En ce qui concerne les 2 filles, la plus jeune Jacqueline (6 ans) sœur de Roland Landrin arrive tête rasée(les poux ont été bien éliminés), en sabots percés avec la lanière cassée, marchant souvent pieds-nus (c'est une enfant de l'Assistance Publique, son père est prisonnier),mais elle est tout de même prise en charge en charge par la famille de Célestin Poinsard, un retraité ex-commercial dans la région parisienne.

Quant à l'aînée des filles Rosette Llianeski (11 ans), elle intègre la famille Sirugue, mais une chose impensable pour les deux familles qui accueillent Alain et Rosette, ces 2 jeunes réfugiés sont juifs… .Difficile de penser que les institutions qui s'occupent de ces petits parisiens ne s'en soient pas aperçus, mettant en danger ces familles qui les ont acceptés. D'ailleurs les premières paroles d'Alain sont éloquentes ; – je ne suis pas juif, je ne suis pas juif--, répétait-il souvent, paroles que lui a martelées sa mère et qu'il n'oublie pas de dire.

Le village est vite au courant pour ces deux réfugiés, mais rien ne filtrera aux oreilles des Allemands, jamais les familles ne seront inquiétées et ce malgré toutes les lois de plus en plus contraignantes, arrêtées par le gouvernement de Vichy.

Alain va à l'école en cours préparatoire et est de tous les déplacements de la famille de Louis Poinsard, même lors de la visite du P47 d'Arthur Palmer crashé le 5 septembre 1944 à l'extérieur du village, on y voit les fanes de pommes de terre qui ont servi à cacher l'avion, hors la vue des Allemands, c'est lui qui se trouve sur l'avion. Image(04)

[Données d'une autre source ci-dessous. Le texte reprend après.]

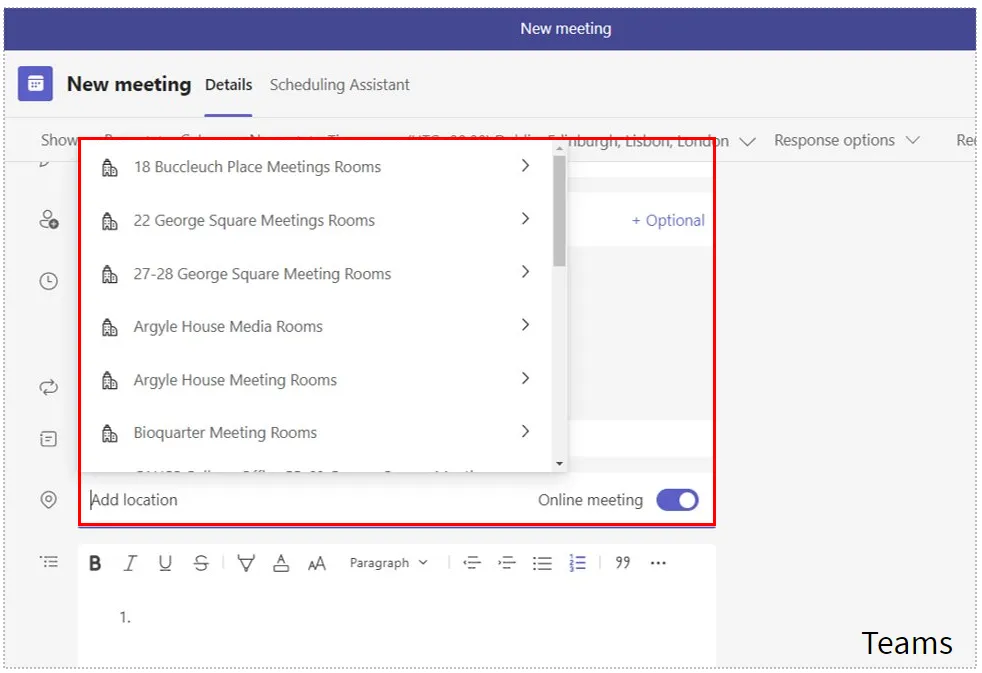Open the font color picker
The height and width of the screenshot is (673, 982).
[x=281, y=562]
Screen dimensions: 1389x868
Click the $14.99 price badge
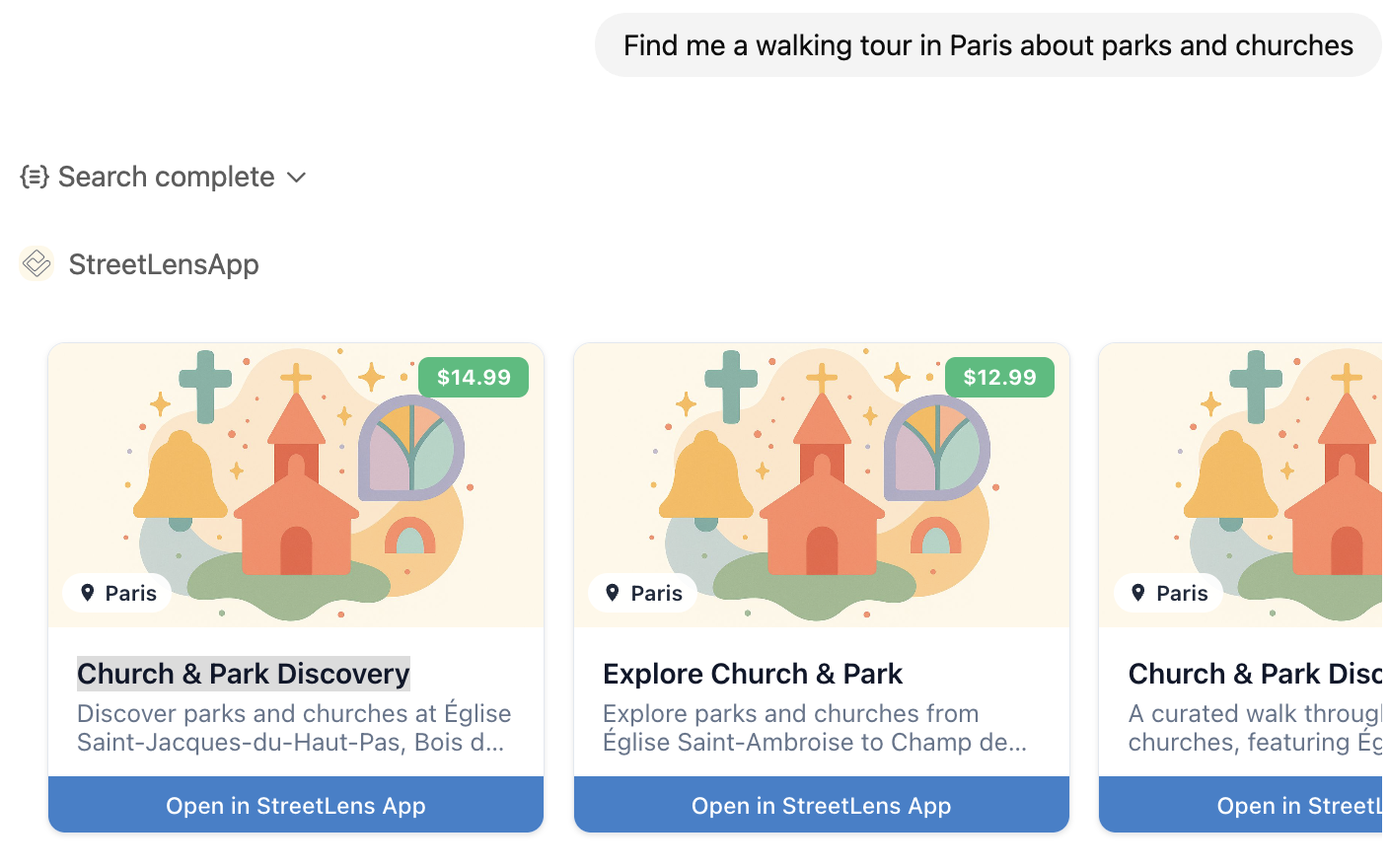[474, 378]
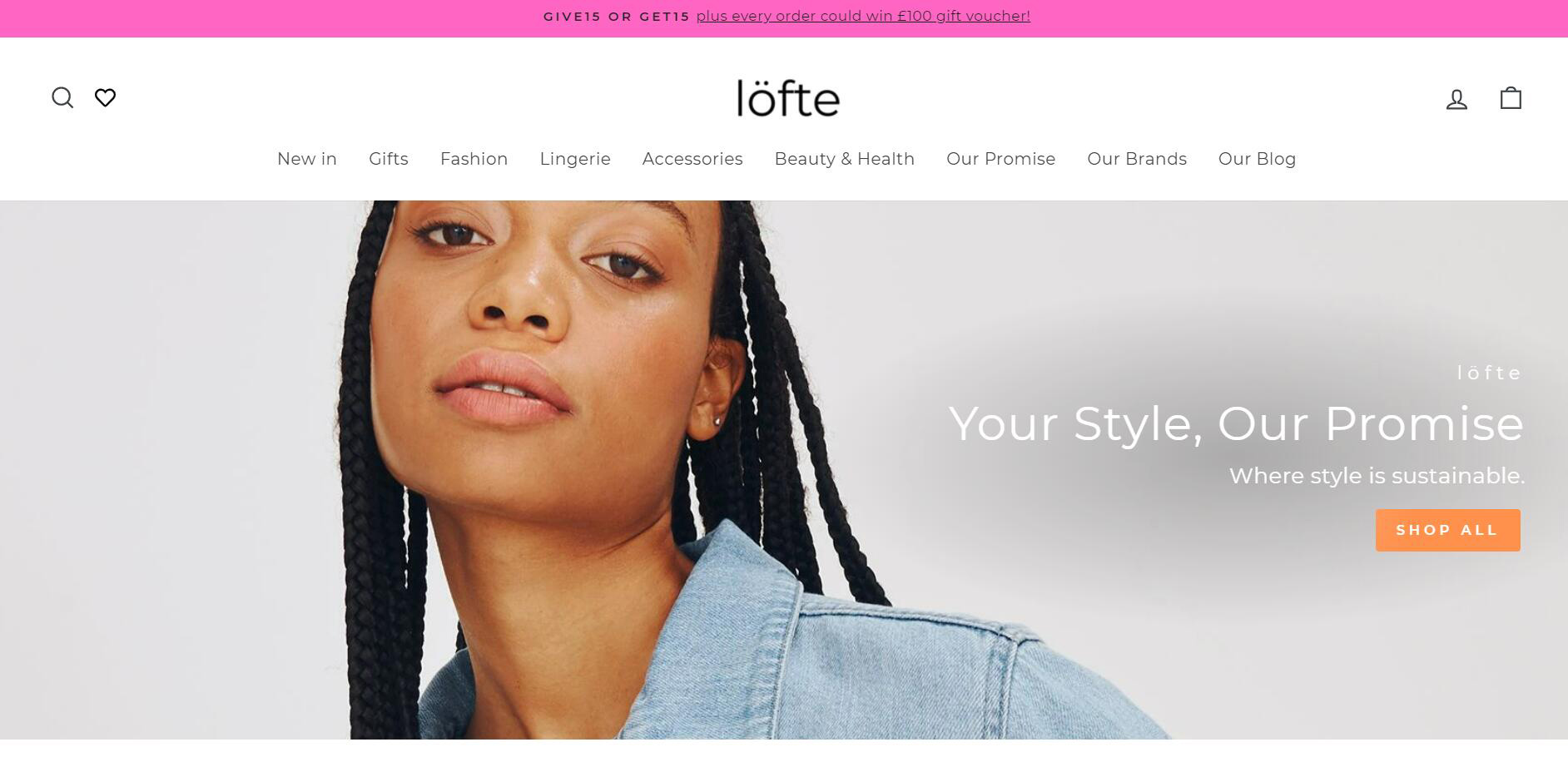Open the search magnifier icon
Image resolution: width=1568 pixels, height=757 pixels.
pos(62,98)
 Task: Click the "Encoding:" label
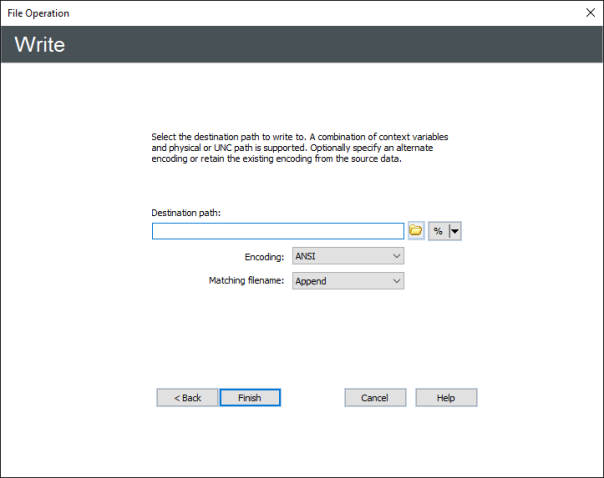coord(264,257)
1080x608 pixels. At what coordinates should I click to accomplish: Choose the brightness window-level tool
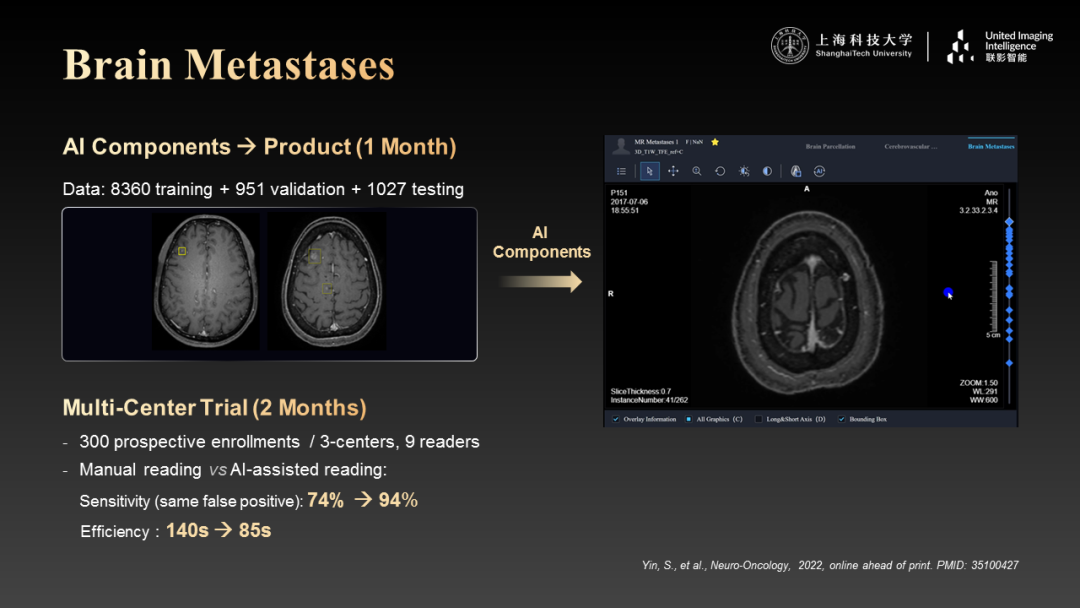(x=744, y=171)
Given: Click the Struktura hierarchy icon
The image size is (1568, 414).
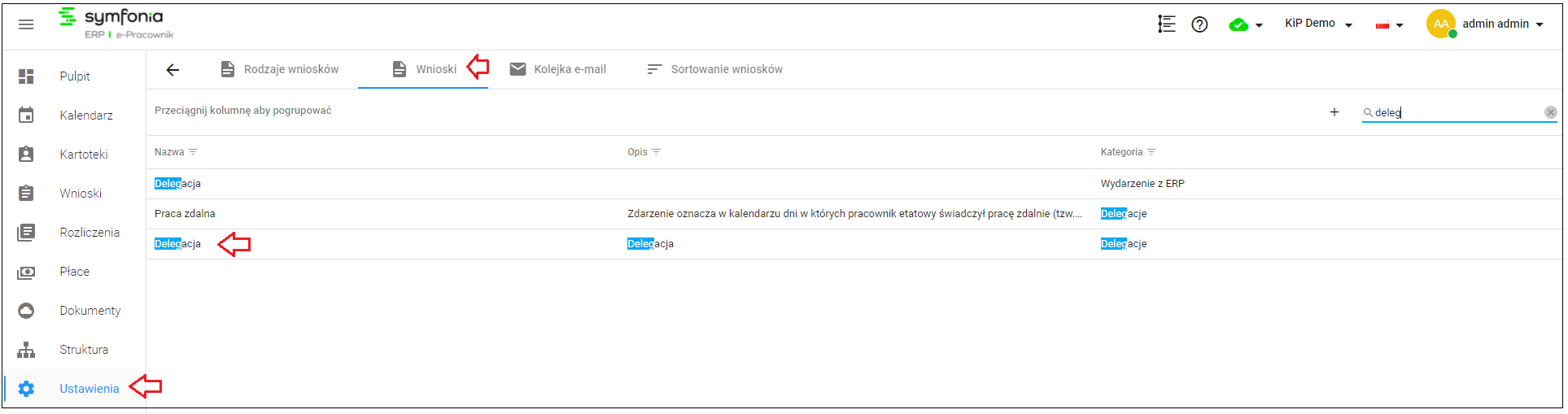Looking at the screenshot, I should coord(26,350).
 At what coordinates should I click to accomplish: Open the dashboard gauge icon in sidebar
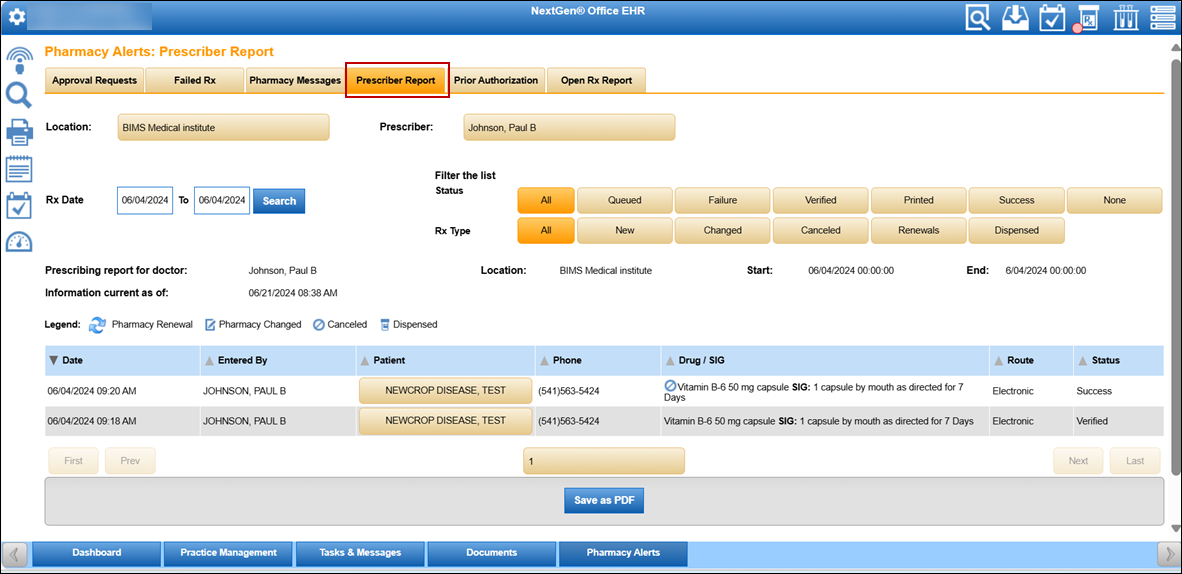[19, 242]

L'enfant restera chez Louis Poinsard au-delà de la Libération, fin décembre 1945 ; son cahier de classe est arrêté au lundi 18 décembre 45, il lui aura fallu attendre le retour de sa mère du camp de concentration de Bergen Belsen et son passage en maison de repos. Quant à son père, il a la malchance d'être arrêté à Paris alors qu'il venait voir son fils Alain à la Résie, il sera du dernier voyage (convoi 73) en date du 15 mai 44 pour Kaunas en Lituanie, voyage hélas sans retour…

Jacqueline restera à la Résie, deviendra employé de maison au service de la famille Sirugue, puis se mariera au dit lieu.